News:

MASM32 SDK Description, downloads and other helpful links
MASM32.com New Forum Link
masmforum WebSite

Arrays and structs

Started by RedXVII, December 06, 2005, 09:22:15 PM

Previous topic - Next topic

RedXVII

Ive already searched the forum for this, didnt find anything to answer my 2 questions;

1) can arrays be used and maniulated in the form of square brackets? (matrix[40]) or is there different syntax/different way to do it with masm?

2) can you have arrays of structs? eg. Code in C:

   CHAR_INFO buffer[400] = {0};

Thanks alot  :U

AeroASM

If your array element size is 1,2,4,8,16 bytes, then you can use this method:


;C code: __int32 my_array[100];
my_array dword 100 dup(?)

;C code: my_array[40]=0x12345;
mov [offset my_array + 40 * 4],12345h
;multiply 40 by four because the array element size is four bytes.


Otherwise, you must manually multiply the index by the scale to get the offset.

zooba

Arrays in assembly only exist in byte terms. You define a contiguous block of memory and then refer to offsets within that block.

dwArray DWORD 1, 2, 3, 4, 5, 6, 7, 8
...
mov eax, dwArray[0]             ; moves 1 into eax
mov eax, dwArray[4]             ; moves 2 into eax


Arrays in C automatically determine the size of each item, but in assembly you have to specify the exact byte. So if you tried the following:
mov eax, dwArray[1]
you would find eax contains garbage (well, in this case it'd contain 20000000h).

The solution is to either know that you're talking about bytes, or alternatively:
mov eax, dwArray[1*4]
OR
mov eax, dwArray[1*(SIZE dwArray)]      ; (SIZE dwArray) = 4


As AeroASM said, these evaluate directly to an offset from the label (dwArray). If your element size is not a power of 2 (or is above 16 bytes) then you will need to use a 'mul' instruction to find the offset:

   ;  eax contains the 0-based index of the array of 14-byte items
xor  edx, edx
mov  ecx, 14
mul  ecx
mov  edx, myArray[eax]    ; will return the first DWORD
mov  edx, myArray[eax+4] ; will return the second DWORD

Note that this assumes the mul didn't overflow or carry into edx.

RedXVII

Thanks alot - i should be able to do this now, i think...  :U

Its gonna be a bit of a pain doing ->  CHAR_INFO buffer[400] = {0};


I need to pass it into the MS function "WriteConsoleOutput",
http://msdn.microsoft.com/library/default.asp?url=/library/en-us/dllproc/base/writeconsoleoutput.asp

or i was... I want to print stuff on the console then update only certain parts of it; ive done this in C. I wanted to do this in assembly as part of the whole learning experiance  :toothy

Is there an even better/quicker way im overlooking?

Hypervista

zooba, excellent post and informative response.  one small correction though,

QuotedwArray DWORD 1, 2, 3, 4, 5, 6, 7, 8
...
mov eax, dwArray[0]             ; moves 1 into eax
mov eax, dwArray[4]             ; moves 2 into eax

in the example you gave, wouldn't the following line be correct?

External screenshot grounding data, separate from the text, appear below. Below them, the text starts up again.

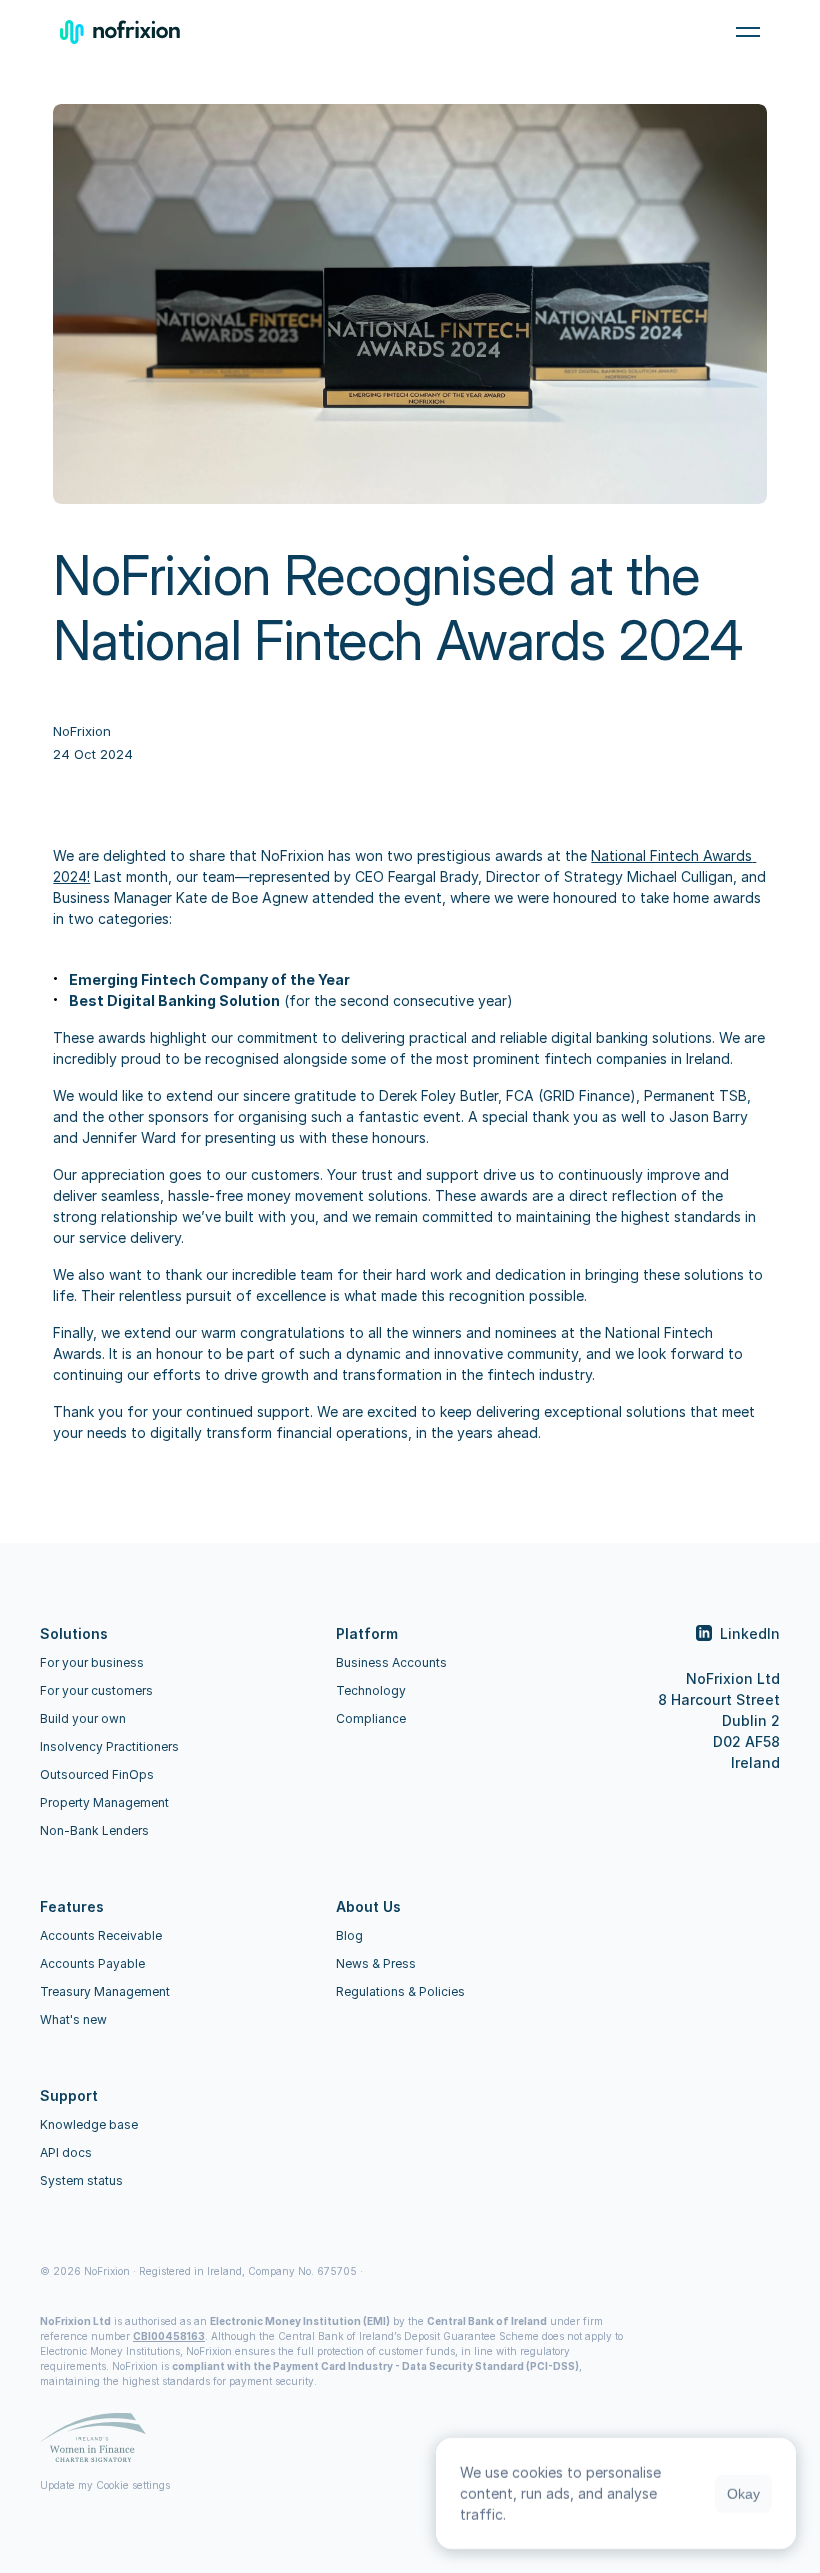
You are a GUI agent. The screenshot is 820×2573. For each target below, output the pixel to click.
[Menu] (748, 32)
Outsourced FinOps (97, 1774)
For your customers (96, 1690)
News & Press (376, 1963)
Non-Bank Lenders (94, 1830)
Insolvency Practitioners (109, 1746)
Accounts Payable (92, 1963)
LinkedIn (750, 1633)
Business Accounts (391, 1662)
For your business (92, 1662)
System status (81, 2180)
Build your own (83, 1718)
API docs (66, 2152)
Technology (371, 1690)
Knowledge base (89, 2124)
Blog (349, 1935)
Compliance (371, 1718)
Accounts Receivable (101, 1935)
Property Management (104, 1802)
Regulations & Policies (400, 1991)
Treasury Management (105, 1991)
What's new (73, 2019)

mov eax, dwArray[4]             ; moves 5 into eax


dsouza123

mov eax, dwArray[4]  does move 2 into eax. Remember it is an array of dwords, 4 bytes each.

It can be decoded as, copy the dword starting at byte 4 of dwArray to eax.

0 1 2 3  4 5 6 7  8 9 A B  <= the bytes
1 0 0 0, 2 0 0 0, 3 0 0 0  <= the dwords, each 4 bytes, low to high byte

RedXVII

So i take it MASM recognises the form:

Quotemov eax, dwArray[number]

where masm translates it as the pointer to dwArray + number of bytes.

In that case for an array of CHAR_INFO, i will need to know the size of the struct. I get this struct to be 5 bytes long, is that right?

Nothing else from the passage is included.